You might not be able to get through to her. Since you're with her all day, can you do some exercises with her? Even people with dementia can benefit from strength training.
- 1Jan 8, '13 by lovingtheunlovedI completely agree that she's going to fall. If someone followed me into the bathroom, I wouldn't be real cooperative either.
Sugar. Give her sugar. Food usually works, and they like sweets. I've avoided many ass kickings with cookies.Last edit by Esme12 on Nov 8, '13
- 0Jan 18, '13 by bluegeegoo2, LVNI attended a wonderfully insightful in-service on Alzheimer's/Dementia. The story: Imagine you're sitting at home, watching TV on you're comfy couch when suddenly, a stranger walks in and begins to rummage through your things and speaks to you in a language you can't fully comprehend. How would you feel? How would you react? That, in a nutshell, is how an Alzheimer's/Dementia pt feels when we enter their room/home. They feel violated, afraid, and very suspicious of your intentions. Because of the language comprehension issue, they are not very likely to fully comprehend what your stated purpose for being there is. Try to put yourself in that scenario. What, if anything, could help you feel more at ease? What body language/movements would cause you to feel threatened or feel like you are likely safe? If the names of family members are known, use them. "Sally wanted me to come by to see how you are", can go a long way with a dementia pt. Familiarity reigns supreme. If she likes to knit, do word searches, anything that she enjoys try to talk about them. If she is able, have her teach you how to do them. There's a lot of trial and error with dementia pts, but I have no doubt you'll find what appeals to her and will help her feel more secure with you around. And cookies never hurt.
- 0Jan 18, '13 by Blackcat99I went to do private duty with an alzheimer's patient who lived at an assisted living facility. She told me that she didn't want any strangers in her room and that I needed to leave. I told her I was very sorry but I could not leave. I "lied" and told her that her daughter had called me at home and told me that I had to go and spend the night with her.

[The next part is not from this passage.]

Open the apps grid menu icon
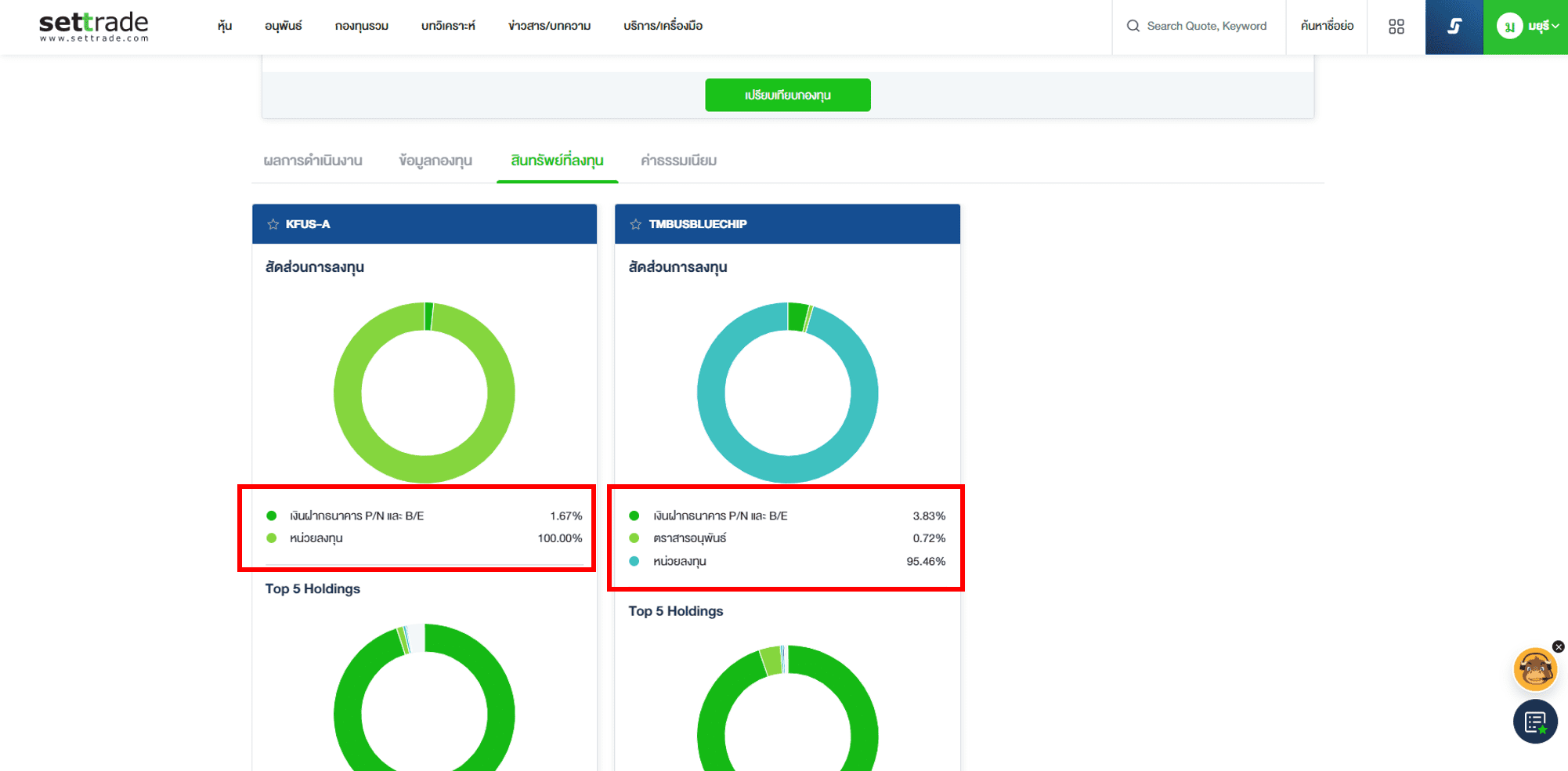The height and width of the screenshot is (771, 1568). (1396, 27)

Once she "understood" that it was her daughter who had sent me we had a good night.Last edit by Blackcat99 on Jan 18, '13
- 1Nov 8, '13 by jg24I work with 25 alzheimers/dementia pts at a nursing home so I know how stressful it can be. I have found that once I have been around them for a few days they recognize me and my voice and are not so intimidated. They still have severe temper outbursts at times, but I talk calmly with them and talk about things they lime and they forget what they were mad about. Patience and understanding are the keys to caring for these patients.